Engine-maker positive on future
Aircraft engine manufacturer Rolls-Royce has announced it was confident the company could weather turbulent trading conditions in the aircraft industry.
With expected cuts in orders from Boeing and other manufacturers and adverse exchange rates, profits were likely to be hit this year.
But the company said it had orders for £13 billion worth of engines for 2000 and expected its share of the market to continue to grow.
The company, which bought engineering-to-defence group Vickers last year, has undergone a major restructuring programme in 1999 and will continue to streamline its overheads in 2000.
Chief executive John Rose said: 'We intend to accelerate the restructuring programme this year and will continue to target double digit growth.'
The restructuring will cost the company about £100 million in 2000.

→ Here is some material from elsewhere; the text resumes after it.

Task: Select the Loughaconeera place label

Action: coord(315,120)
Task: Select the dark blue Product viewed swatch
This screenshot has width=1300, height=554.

Mr Rose would not be drawn on whether the company was in talks to sell off the defence industry side of Vickers.
'We never comment on speculation,' he said.
Rolls-Royce tripled its engine deliveries over the last five years. Last year its overall sales grew by 14%.
The company will continue to build up co-operation deals with other engine makers, yet Mr Rose refused to comment on speculation that a takeover of US manufacturer Pratt & Whitney was a possibility.
Rolls-Royce will make further inroads into e-commerce and Mr Rose stated that his company had already fully embraced the significance of the new technology.
He said 60% of orders were received on line and 60% of its annual purchase orders were placed electronically.
The company would continue to expand this area of business development.
Pre-tax profits were up 11% to £360 million for the year ending December 31 1999 compared with £325 million in 1998.
Turnover was £4.74 billion in 1999 against £4.5 billion a year earlier.
The total dividend payment to shareholders will be 7.25p for 1999 compared with 6.55p in 1998.